Exercise in exact copying: restate word for word only the lines below from the one containing "Given: Open the Libraries menu" through the one containing "This screenshot has width=870, height=763.", omitting any pictures.

(Data records)
*** Block opens ***

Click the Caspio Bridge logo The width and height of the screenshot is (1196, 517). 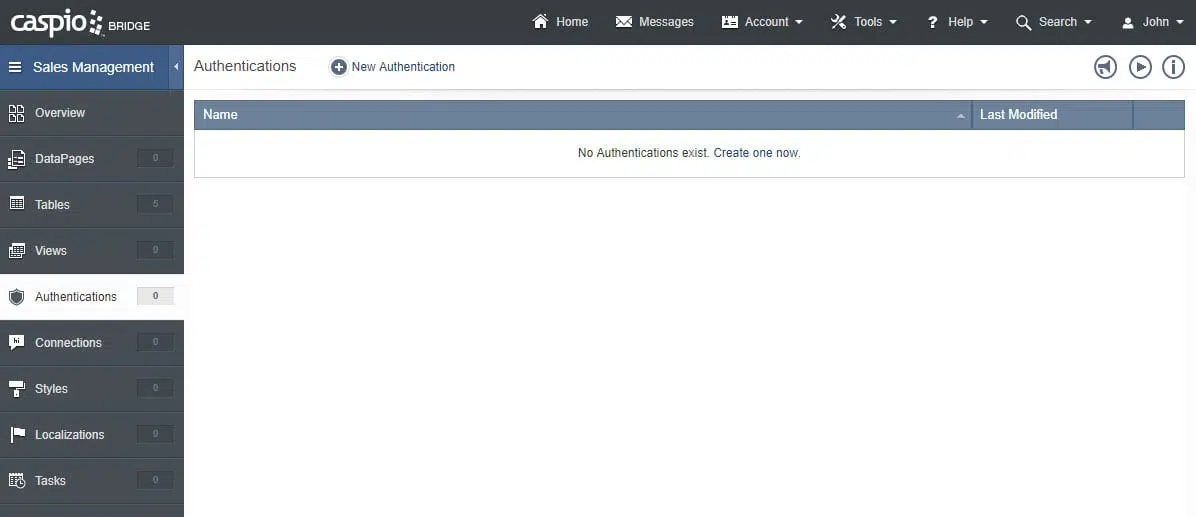[x=80, y=22]
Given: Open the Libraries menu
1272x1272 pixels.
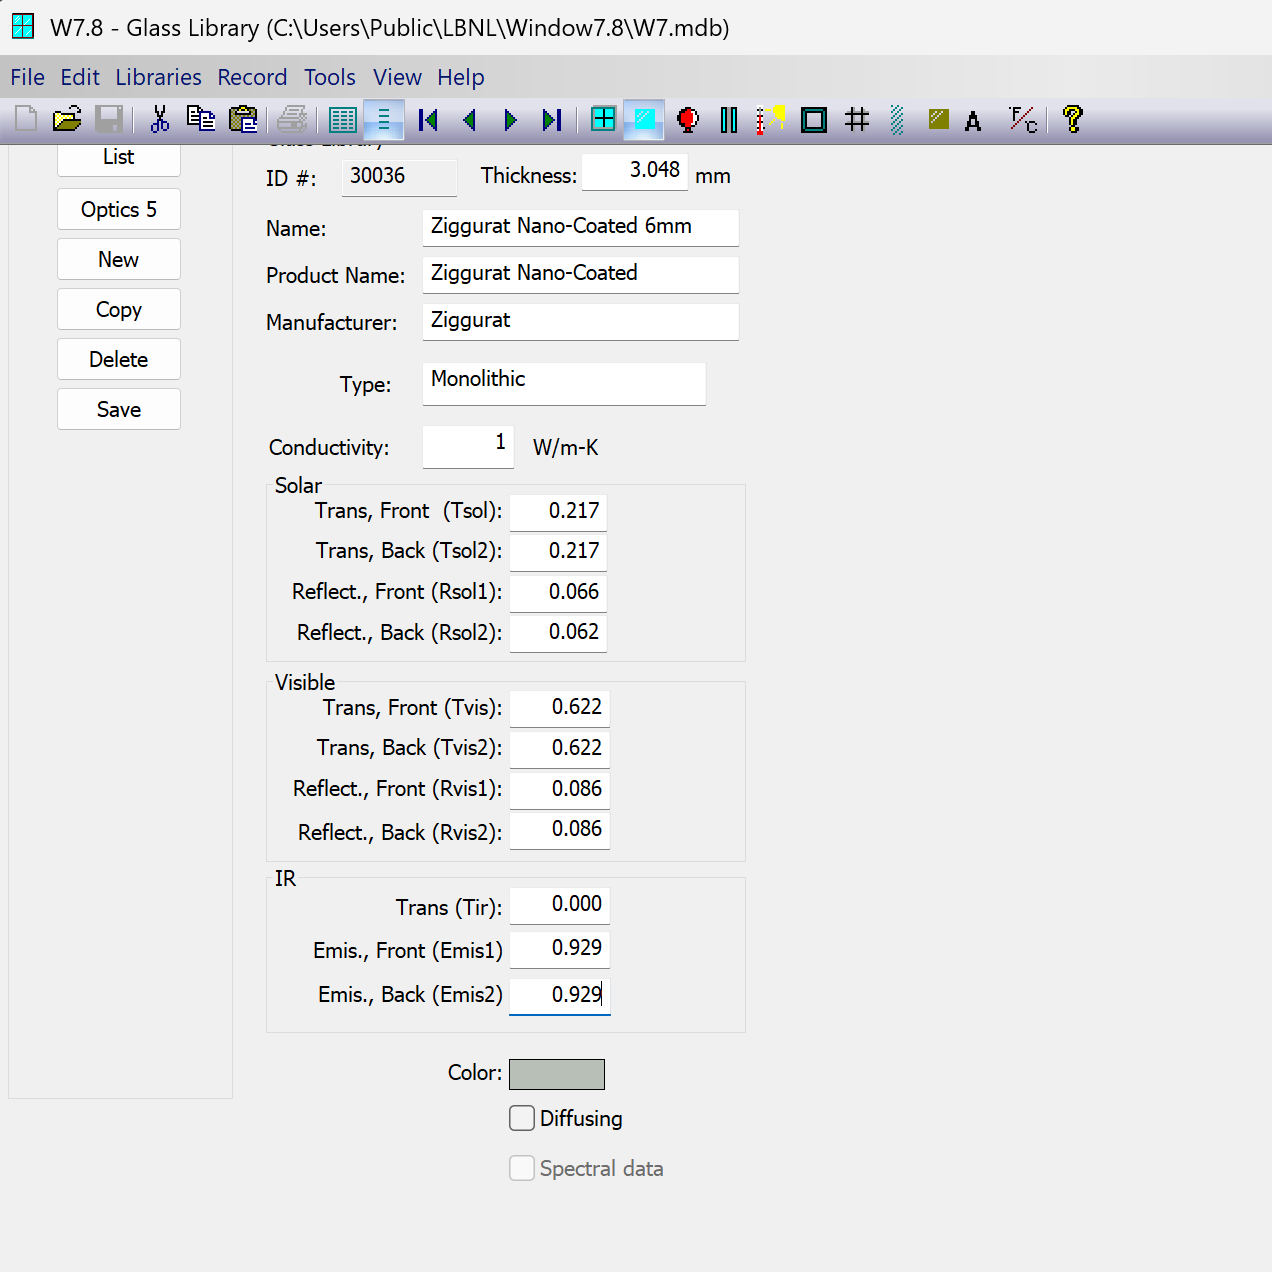Looking at the screenshot, I should tap(158, 77).
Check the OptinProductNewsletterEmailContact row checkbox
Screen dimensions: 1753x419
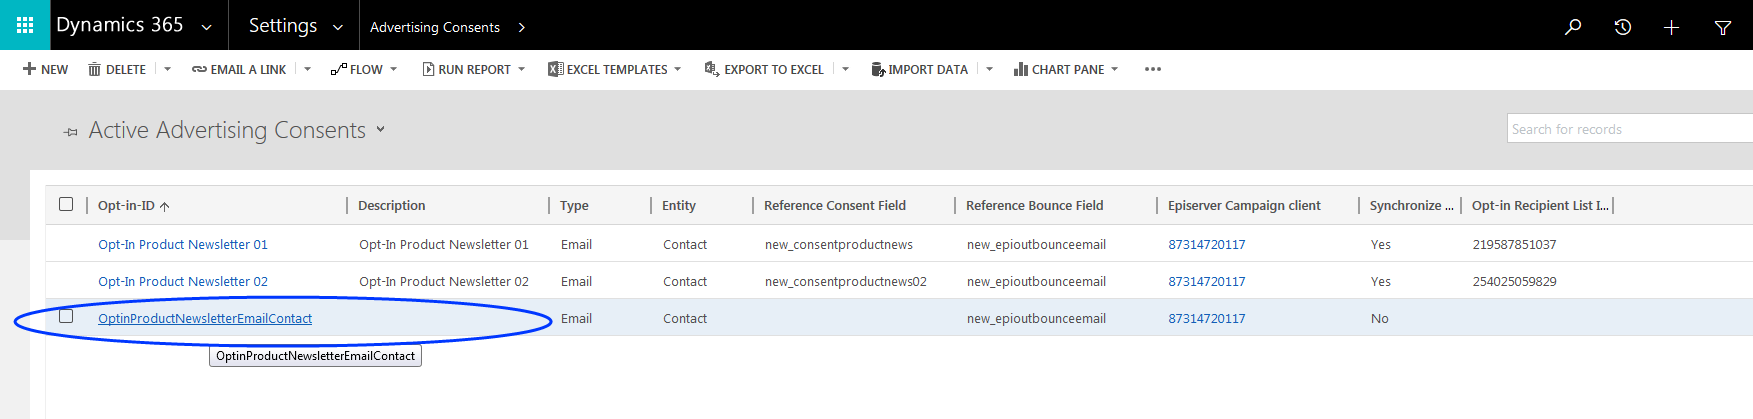[x=66, y=317]
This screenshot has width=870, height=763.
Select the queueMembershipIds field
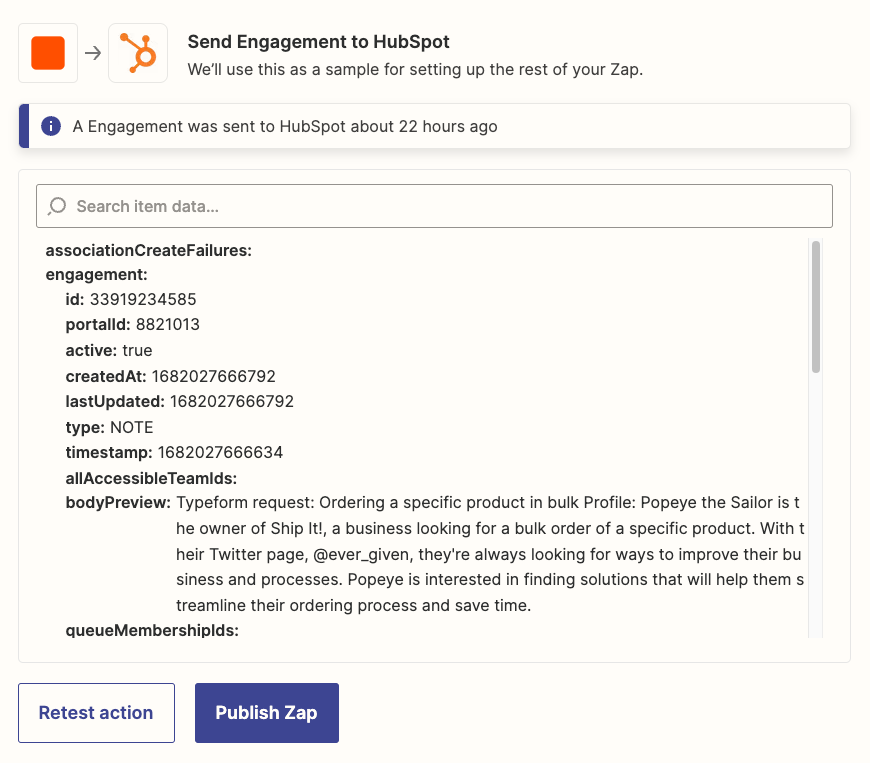coord(152,630)
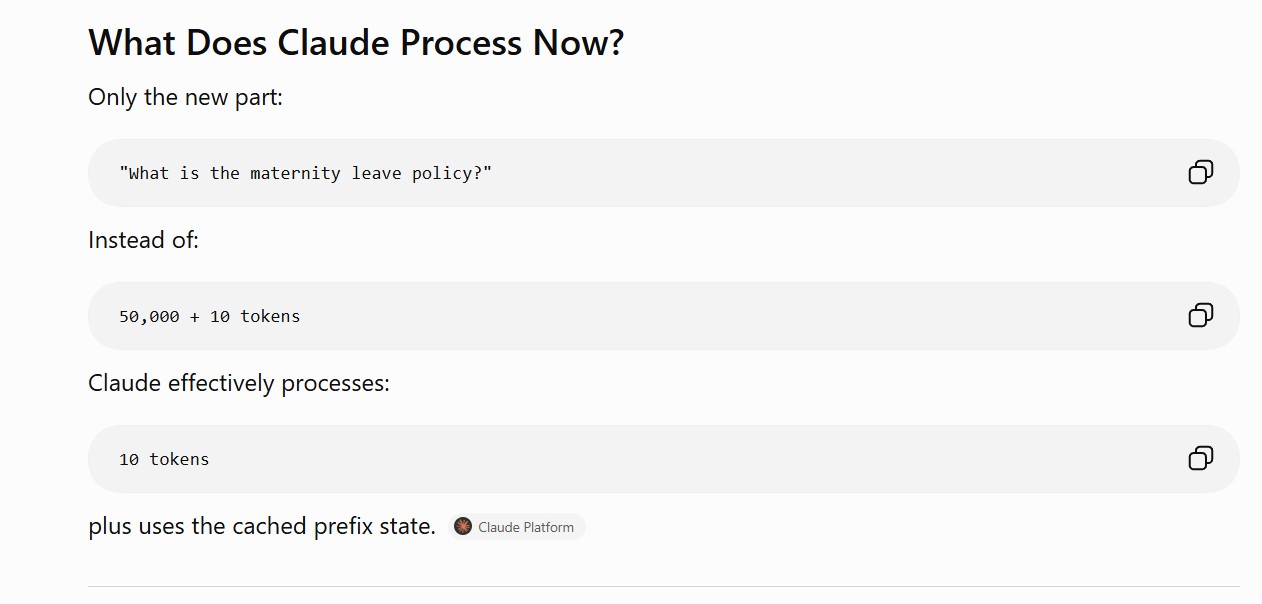The image size is (1262, 604).
Task: Click the horizontal divider line below the section
Action: [664, 586]
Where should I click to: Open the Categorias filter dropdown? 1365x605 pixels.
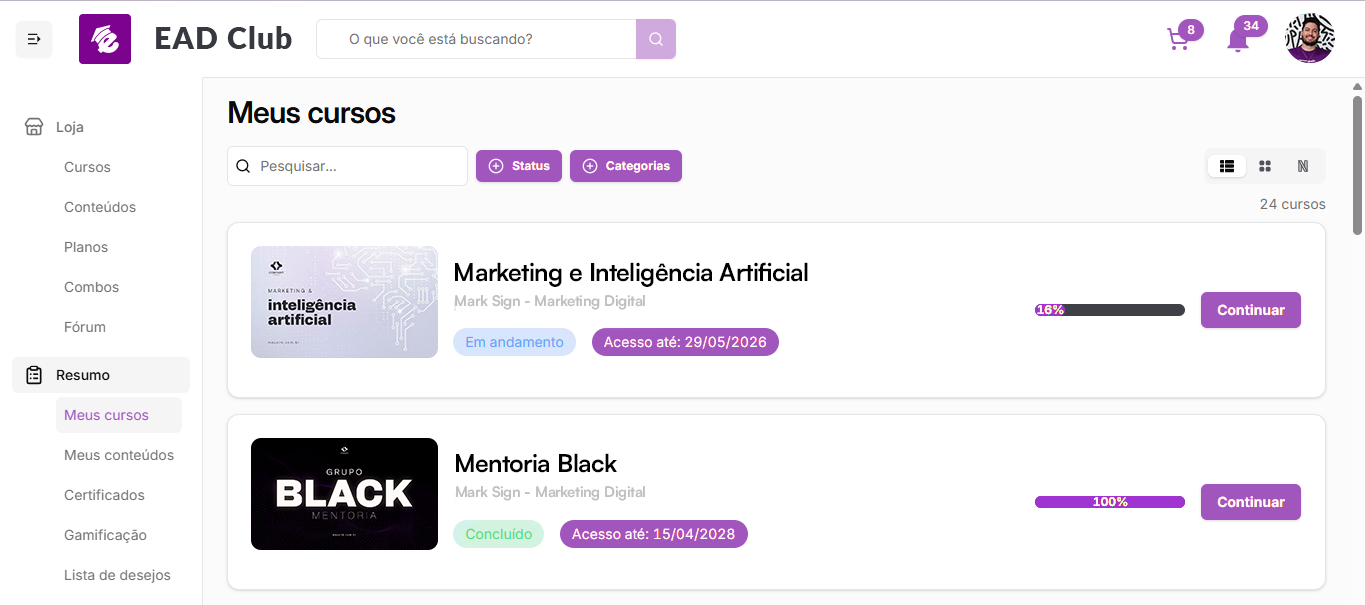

*** Block closes ***

Exercise answer –
Given: Open the Libraries menu
1272x1272 pixels.
Looking at the screenshot, I should tap(158, 77).
Check the OptinProductNewsletterEmailContact row checkbox
Screen dimensions: 1753x419
[x=66, y=317]
This screenshot has width=870, height=763.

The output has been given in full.